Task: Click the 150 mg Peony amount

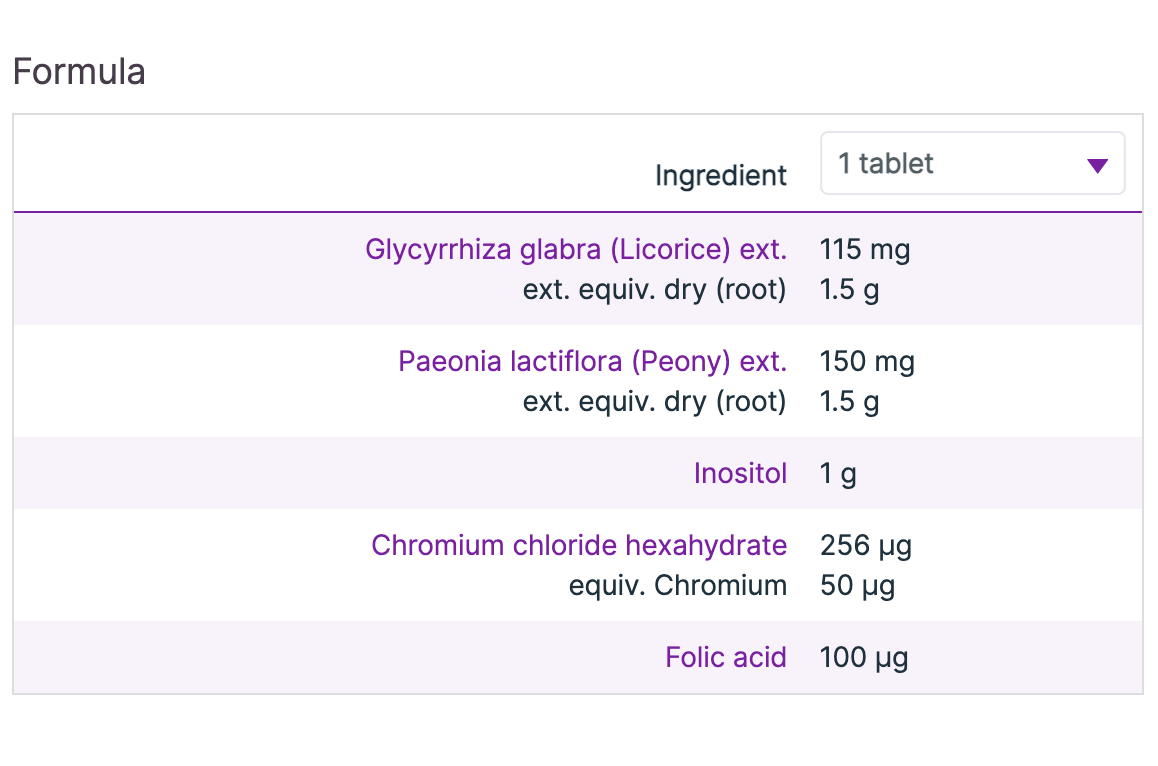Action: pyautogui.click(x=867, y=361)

...

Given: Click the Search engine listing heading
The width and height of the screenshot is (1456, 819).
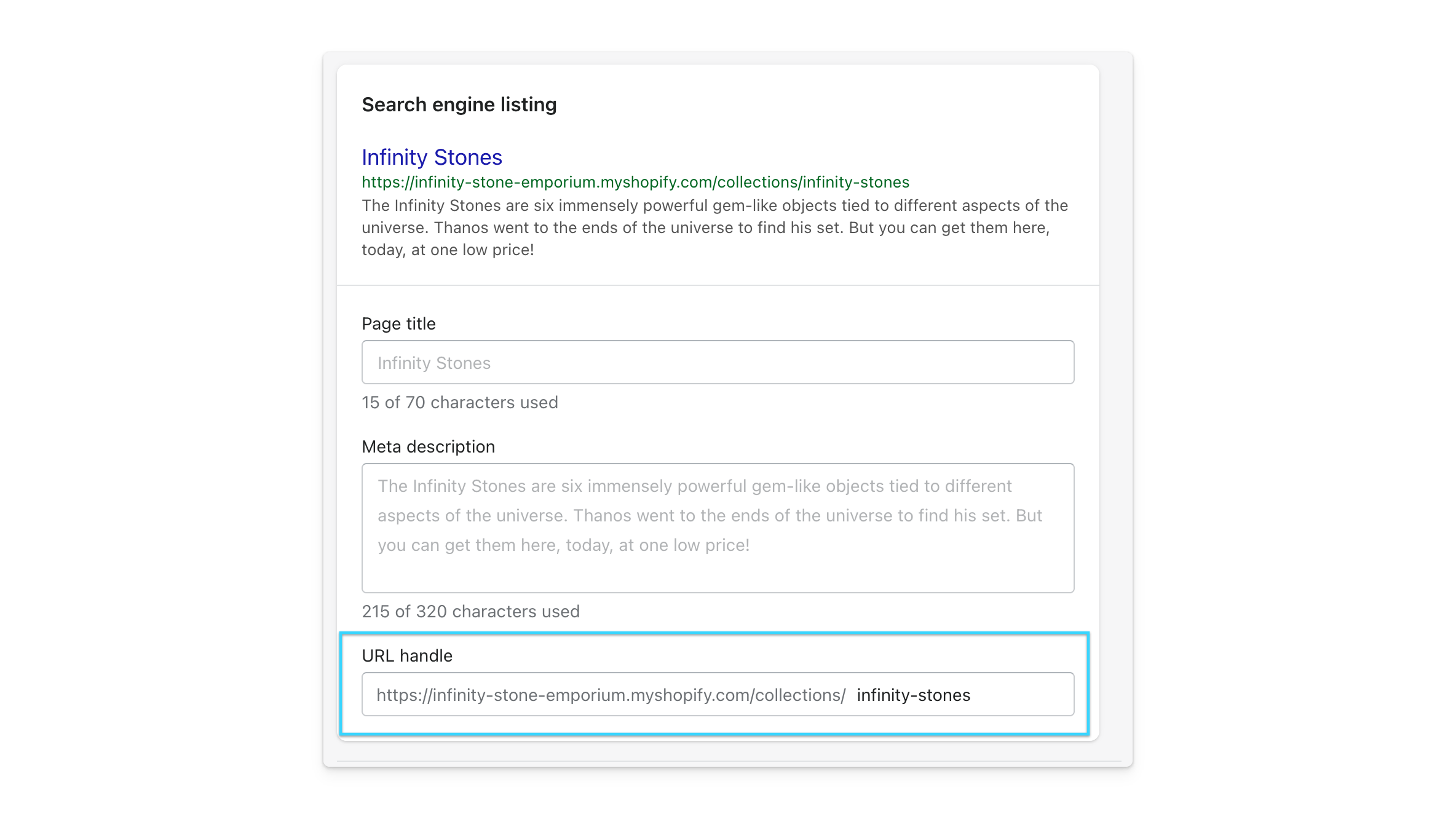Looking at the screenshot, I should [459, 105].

---

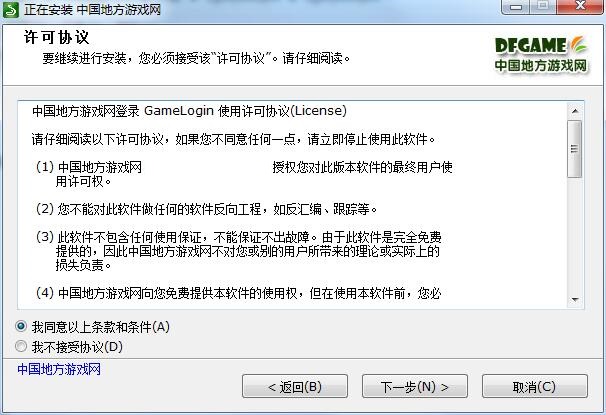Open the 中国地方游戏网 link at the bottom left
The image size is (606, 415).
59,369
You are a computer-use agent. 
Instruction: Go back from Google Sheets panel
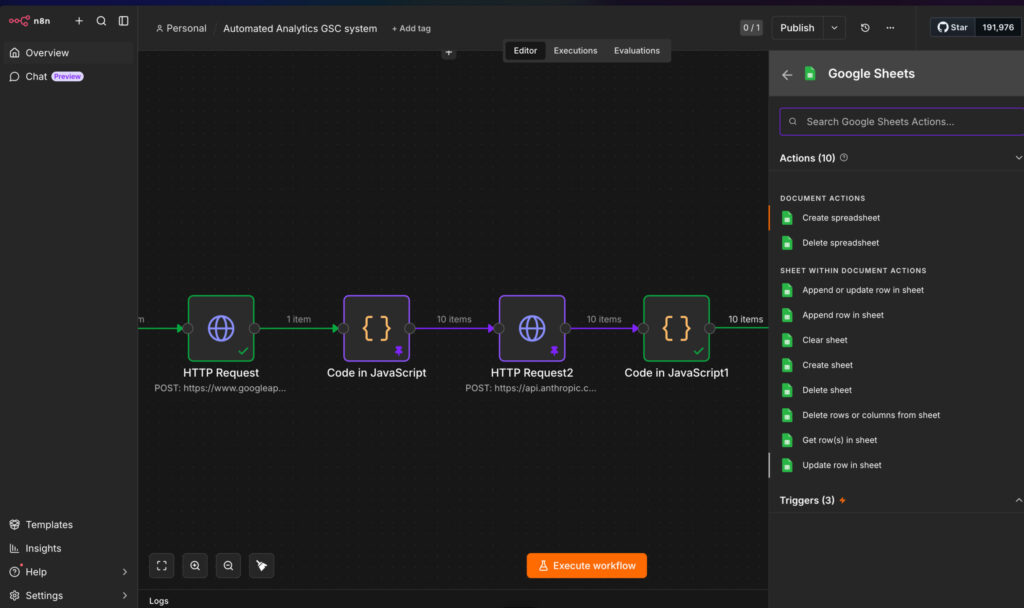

● **Work to be completed**
In the listing above, find the line with "You are a computer-use agent." and the line with "Instruction: Go back from Google Sheets panel"; set down exactly those two lines and every line between them, nothing more.

● **Result of the task**
You are a computer-use agent. 
Instruction: Go back from Google Sheets panel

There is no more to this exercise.